Segment Start: Records shown

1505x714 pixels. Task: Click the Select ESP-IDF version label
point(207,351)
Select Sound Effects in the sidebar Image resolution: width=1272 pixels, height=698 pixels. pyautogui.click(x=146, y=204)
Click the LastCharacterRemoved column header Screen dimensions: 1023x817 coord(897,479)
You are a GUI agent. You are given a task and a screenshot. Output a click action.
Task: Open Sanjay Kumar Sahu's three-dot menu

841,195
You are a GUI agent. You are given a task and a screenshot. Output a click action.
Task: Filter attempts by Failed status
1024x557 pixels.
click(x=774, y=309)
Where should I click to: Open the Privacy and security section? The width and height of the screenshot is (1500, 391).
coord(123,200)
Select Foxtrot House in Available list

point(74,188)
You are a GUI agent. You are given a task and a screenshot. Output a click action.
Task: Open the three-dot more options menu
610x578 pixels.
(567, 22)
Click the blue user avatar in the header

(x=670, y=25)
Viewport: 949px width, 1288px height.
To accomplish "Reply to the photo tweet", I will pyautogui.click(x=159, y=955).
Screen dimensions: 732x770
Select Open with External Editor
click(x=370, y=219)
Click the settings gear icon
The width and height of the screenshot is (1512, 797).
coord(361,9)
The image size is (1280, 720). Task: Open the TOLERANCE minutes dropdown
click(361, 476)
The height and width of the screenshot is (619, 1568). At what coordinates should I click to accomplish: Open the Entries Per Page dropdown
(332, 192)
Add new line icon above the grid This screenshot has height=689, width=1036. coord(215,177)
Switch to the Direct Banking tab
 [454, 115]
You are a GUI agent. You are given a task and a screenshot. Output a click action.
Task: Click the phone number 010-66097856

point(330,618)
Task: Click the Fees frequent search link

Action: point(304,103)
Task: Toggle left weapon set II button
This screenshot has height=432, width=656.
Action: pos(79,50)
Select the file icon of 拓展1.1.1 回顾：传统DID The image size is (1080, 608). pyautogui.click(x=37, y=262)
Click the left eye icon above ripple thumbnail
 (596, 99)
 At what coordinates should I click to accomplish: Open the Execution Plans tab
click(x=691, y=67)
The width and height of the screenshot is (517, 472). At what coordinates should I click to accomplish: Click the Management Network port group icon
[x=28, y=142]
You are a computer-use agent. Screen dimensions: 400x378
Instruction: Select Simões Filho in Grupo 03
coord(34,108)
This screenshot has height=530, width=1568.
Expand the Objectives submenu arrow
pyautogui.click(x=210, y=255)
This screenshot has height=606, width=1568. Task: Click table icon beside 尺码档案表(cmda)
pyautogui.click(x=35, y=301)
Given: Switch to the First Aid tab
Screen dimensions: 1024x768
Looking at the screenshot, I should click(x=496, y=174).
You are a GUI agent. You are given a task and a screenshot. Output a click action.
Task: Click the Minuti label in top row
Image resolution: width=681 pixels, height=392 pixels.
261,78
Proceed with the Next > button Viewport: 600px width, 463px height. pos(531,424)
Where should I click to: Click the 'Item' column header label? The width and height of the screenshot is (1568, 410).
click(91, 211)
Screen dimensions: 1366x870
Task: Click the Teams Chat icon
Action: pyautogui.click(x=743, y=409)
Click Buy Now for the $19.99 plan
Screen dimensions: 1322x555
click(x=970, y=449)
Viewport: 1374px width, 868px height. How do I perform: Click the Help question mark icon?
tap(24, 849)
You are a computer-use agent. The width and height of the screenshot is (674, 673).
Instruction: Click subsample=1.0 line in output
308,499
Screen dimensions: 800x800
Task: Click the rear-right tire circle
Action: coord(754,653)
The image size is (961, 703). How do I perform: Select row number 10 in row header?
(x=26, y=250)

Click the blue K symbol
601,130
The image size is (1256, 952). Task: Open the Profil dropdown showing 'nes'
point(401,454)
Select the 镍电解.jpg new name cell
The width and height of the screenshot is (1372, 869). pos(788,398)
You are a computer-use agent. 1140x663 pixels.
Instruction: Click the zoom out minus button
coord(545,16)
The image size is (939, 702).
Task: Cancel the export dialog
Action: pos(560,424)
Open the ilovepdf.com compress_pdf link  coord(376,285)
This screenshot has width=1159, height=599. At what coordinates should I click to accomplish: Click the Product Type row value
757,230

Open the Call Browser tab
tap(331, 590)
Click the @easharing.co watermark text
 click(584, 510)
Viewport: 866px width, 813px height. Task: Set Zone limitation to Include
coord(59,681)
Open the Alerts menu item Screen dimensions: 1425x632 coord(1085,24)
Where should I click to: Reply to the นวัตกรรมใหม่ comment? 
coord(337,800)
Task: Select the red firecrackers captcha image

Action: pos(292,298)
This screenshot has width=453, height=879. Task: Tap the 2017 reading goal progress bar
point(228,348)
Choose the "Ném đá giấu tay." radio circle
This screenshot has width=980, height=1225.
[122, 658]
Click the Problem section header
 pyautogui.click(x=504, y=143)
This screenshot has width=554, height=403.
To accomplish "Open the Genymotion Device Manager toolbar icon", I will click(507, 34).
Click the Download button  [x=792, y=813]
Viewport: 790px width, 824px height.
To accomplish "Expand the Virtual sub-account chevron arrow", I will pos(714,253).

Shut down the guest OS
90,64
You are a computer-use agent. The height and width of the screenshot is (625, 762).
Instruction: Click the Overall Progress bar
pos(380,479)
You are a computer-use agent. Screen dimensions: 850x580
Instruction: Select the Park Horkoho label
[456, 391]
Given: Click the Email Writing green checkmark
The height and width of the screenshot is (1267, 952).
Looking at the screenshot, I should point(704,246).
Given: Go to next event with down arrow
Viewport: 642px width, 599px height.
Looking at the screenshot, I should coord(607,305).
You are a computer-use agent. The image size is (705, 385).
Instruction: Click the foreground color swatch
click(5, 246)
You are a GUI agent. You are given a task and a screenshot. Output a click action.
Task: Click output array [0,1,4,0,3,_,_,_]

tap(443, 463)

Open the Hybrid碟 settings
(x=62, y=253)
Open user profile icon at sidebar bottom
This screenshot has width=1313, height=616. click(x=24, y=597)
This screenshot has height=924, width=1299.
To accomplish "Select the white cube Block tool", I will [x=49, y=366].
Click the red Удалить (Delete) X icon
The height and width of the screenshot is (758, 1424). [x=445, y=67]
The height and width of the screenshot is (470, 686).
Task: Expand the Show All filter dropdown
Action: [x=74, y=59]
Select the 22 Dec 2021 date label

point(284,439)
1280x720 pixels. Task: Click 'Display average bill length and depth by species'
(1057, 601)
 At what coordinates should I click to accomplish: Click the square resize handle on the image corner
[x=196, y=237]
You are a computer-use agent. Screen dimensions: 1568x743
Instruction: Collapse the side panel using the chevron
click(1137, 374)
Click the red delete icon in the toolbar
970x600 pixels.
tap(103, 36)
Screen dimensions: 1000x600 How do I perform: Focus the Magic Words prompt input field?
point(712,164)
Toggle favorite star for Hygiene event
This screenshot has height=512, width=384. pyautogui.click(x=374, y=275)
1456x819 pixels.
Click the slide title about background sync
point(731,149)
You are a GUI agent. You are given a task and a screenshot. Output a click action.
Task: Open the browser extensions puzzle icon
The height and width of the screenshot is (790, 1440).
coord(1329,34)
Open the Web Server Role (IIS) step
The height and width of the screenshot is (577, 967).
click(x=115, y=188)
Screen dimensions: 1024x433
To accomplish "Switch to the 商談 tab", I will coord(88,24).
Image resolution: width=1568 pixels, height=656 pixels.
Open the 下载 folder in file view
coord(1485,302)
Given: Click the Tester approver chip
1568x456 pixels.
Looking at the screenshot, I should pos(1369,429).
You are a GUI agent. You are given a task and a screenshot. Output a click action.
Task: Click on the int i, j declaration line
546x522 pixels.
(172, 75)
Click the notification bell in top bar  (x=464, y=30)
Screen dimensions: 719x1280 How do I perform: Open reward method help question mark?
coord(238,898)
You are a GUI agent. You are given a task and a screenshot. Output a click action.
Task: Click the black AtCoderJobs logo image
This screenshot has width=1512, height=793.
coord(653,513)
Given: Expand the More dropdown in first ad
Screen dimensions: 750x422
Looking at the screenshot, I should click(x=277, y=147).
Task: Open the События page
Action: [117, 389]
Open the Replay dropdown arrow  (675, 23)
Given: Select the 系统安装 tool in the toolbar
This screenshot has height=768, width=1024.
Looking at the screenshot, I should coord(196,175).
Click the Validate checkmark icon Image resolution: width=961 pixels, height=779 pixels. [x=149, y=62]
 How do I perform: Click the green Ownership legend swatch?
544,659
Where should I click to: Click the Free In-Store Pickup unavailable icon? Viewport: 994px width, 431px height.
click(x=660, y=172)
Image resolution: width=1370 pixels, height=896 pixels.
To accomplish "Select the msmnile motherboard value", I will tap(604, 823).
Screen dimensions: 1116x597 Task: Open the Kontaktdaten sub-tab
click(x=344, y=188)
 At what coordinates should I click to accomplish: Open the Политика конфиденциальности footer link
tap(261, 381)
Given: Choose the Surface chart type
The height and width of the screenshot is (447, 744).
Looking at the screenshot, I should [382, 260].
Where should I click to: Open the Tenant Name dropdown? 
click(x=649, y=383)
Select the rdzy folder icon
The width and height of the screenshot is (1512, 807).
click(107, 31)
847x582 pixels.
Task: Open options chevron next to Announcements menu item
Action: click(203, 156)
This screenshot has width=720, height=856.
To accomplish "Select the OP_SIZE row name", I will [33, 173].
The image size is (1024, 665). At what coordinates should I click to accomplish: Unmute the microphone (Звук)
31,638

Segment End: Records shown

■ **Task to complete**: Reproduce only the lines above spanning from the line containing "This screenshot has height=606, width=1568." through the line containing "Task: Click the Minuti label in top row", word for word.

■ **Worked solution**:
This screenshot has height=606, width=1568. Task: Click table icon beside 尺码档案表(cmda)
pyautogui.click(x=35, y=301)
Given: Switch to the First Aid tab
Screen dimensions: 1024x768
Looking at the screenshot, I should click(x=496, y=174).
You are a GUI agent. You are given a task and a screenshot. Output a click action.
Task: Click the Minuti label in top row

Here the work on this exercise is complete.